Seminar in Corporate Law

L690 is taught by B. Broughman, W. Hicks, D. Nagy

Insider trading cases, which are typically prosecuted as federal securities fraud, carry a mystique rarely present in other areas of corporate law. As a former U.S. Attorney for the Southern District of New York once observed, the cases involve basically cops and robbers. . . .[d]id you get the information and did you trade on it? Yet, while it is impossible to ignore the intrigue, it is also important to recognize that the federal prohibition of insider trading raises difficult issues of law and policy. Investigations and prosecutions by the Securities and Exchange Commission and Department of Justice for other civil or criminal offenses involving securities trading, such as market manipulation, involve issues that are similarly complex.

This seminar will first examine common law limitations on securities trading by corporate insiders, and then turn to the development by the U.S. Supreme Court and lower courts as to what, under federal antifraud laws, constitutes unlawful securities trading and tipping based on material nonpublic information, and illegal market manipulation.

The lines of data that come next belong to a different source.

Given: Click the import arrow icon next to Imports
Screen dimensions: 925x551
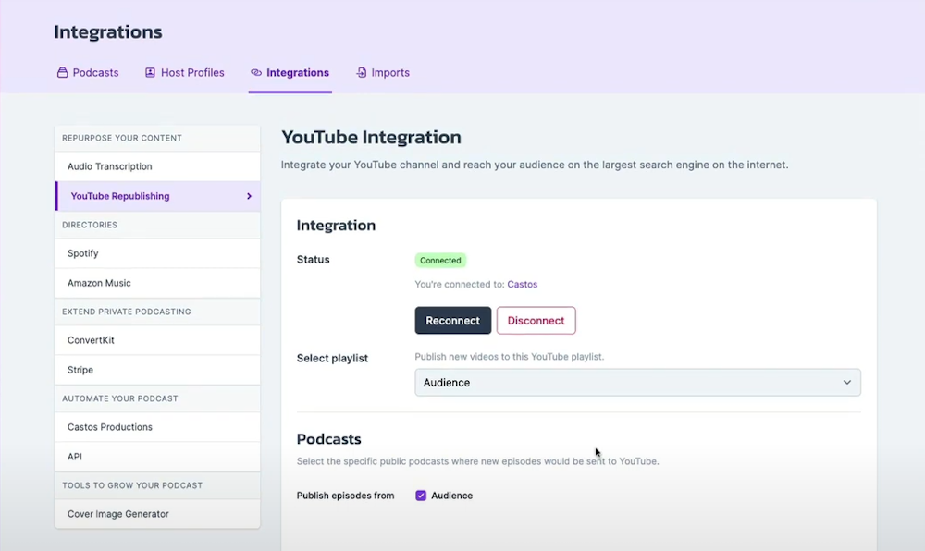Looking at the screenshot, I should (361, 72).

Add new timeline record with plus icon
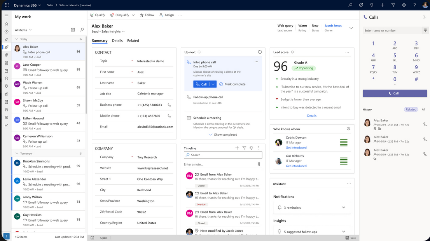[237, 148]
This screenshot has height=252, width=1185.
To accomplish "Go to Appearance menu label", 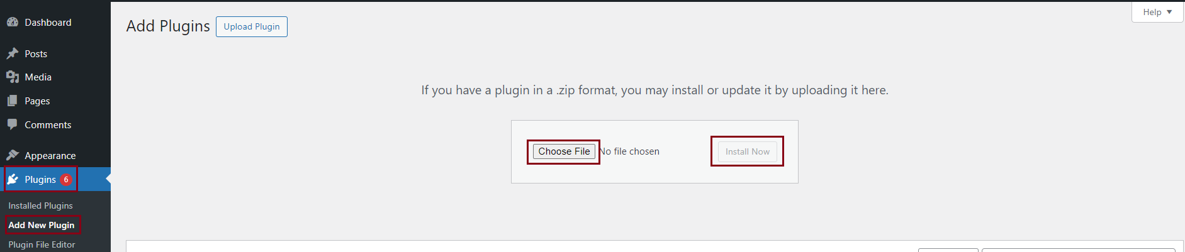I will coord(50,155).
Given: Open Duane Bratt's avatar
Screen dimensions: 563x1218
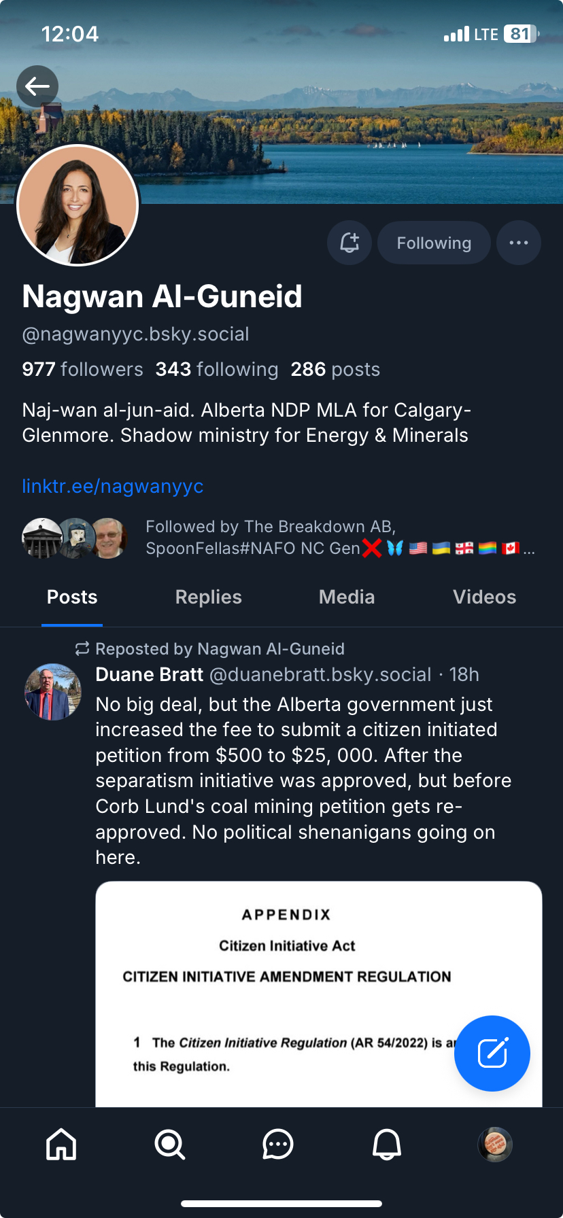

The course will then delve into the policy debates surrounding the regulation of insider trading and market manipulation, and will explore legislative reforms pending in Congress. Attention will also be given to recent scandals, including those involving insider trading allegations against government officials, the trading frenzy in GameStop s stock, and the strategic use by corporate executives of Rule 10b5-1 trading plans. Grading will be based on a seminar paper, an oral presentation to the class, and weekly participation.

Pre-requisite or co-requisite: Corporations, or special permission by the instructor.